- [WHAT TO PRODUCE]:
All lines after the one containing "Given: Click the 总分 column header", together with that line itself, should be written out exactly, down to the last line of the entries below.
Start of DATA IN THIS EXERCISE
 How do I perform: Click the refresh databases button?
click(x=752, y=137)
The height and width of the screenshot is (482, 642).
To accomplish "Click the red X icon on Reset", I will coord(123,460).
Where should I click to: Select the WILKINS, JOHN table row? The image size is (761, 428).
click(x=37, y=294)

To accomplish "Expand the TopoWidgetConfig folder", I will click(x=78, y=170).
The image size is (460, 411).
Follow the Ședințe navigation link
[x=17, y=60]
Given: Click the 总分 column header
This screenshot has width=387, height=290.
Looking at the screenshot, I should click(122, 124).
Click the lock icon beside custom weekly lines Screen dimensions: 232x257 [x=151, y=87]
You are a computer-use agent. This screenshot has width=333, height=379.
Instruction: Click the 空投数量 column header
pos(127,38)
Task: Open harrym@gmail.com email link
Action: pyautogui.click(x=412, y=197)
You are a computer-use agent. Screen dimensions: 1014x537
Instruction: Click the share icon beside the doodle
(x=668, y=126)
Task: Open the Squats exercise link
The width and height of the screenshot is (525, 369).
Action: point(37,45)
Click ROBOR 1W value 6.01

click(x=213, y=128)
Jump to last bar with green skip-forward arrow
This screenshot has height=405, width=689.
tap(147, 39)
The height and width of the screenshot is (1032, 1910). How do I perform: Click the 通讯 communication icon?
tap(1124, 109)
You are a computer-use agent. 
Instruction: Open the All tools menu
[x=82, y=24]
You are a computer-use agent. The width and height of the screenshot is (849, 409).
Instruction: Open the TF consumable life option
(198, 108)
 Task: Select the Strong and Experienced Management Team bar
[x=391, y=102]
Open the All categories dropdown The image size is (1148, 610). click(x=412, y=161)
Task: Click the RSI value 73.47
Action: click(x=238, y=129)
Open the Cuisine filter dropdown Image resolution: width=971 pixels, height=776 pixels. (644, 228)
End of DATA IN THIS EXERCISE
- [ANSWER TO THIS TASK]:
Given: Click the 总分 column header
This screenshot has width=387, height=290.
Looking at the screenshot, I should click(122, 124).
Click the lock icon beside custom weekly lines Screen dimensions: 232x257 [x=151, y=87]
You are a computer-use agent. This screenshot has width=333, height=379.
Instruction: Click the 空投数量 column header
pos(127,38)
Task: Open harrym@gmail.com email link
Action: pyautogui.click(x=412, y=197)
You are a computer-use agent. Screen dimensions: 1014x537
Instruction: Click the share icon beside the doodle
(x=668, y=126)
Task: Open the Squats exercise link
The width and height of the screenshot is (525, 369).
Action: point(37,45)
Click ROBOR 1W value 6.01

click(x=213, y=128)
Jump to last bar with green skip-forward arrow
This screenshot has height=405, width=689.
tap(147, 39)
The height and width of the screenshot is (1032, 1910). How do I perform: Click the 通讯 communication icon?
tap(1124, 109)
You are a computer-use agent. 
Instruction: Open the All tools menu
[x=82, y=24]
You are a computer-use agent. The width and height of the screenshot is (849, 409).
Instruction: Open the TF consumable life option
(198, 108)
 Task: Select the Strong and Experienced Management Team bar
[x=391, y=102]
Open the All categories dropdown The image size is (1148, 610). click(x=412, y=161)
Task: Click the RSI value 73.47
Action: click(x=238, y=129)
Open the Cuisine filter dropdown Image resolution: width=971 pixels, height=776 pixels. (644, 228)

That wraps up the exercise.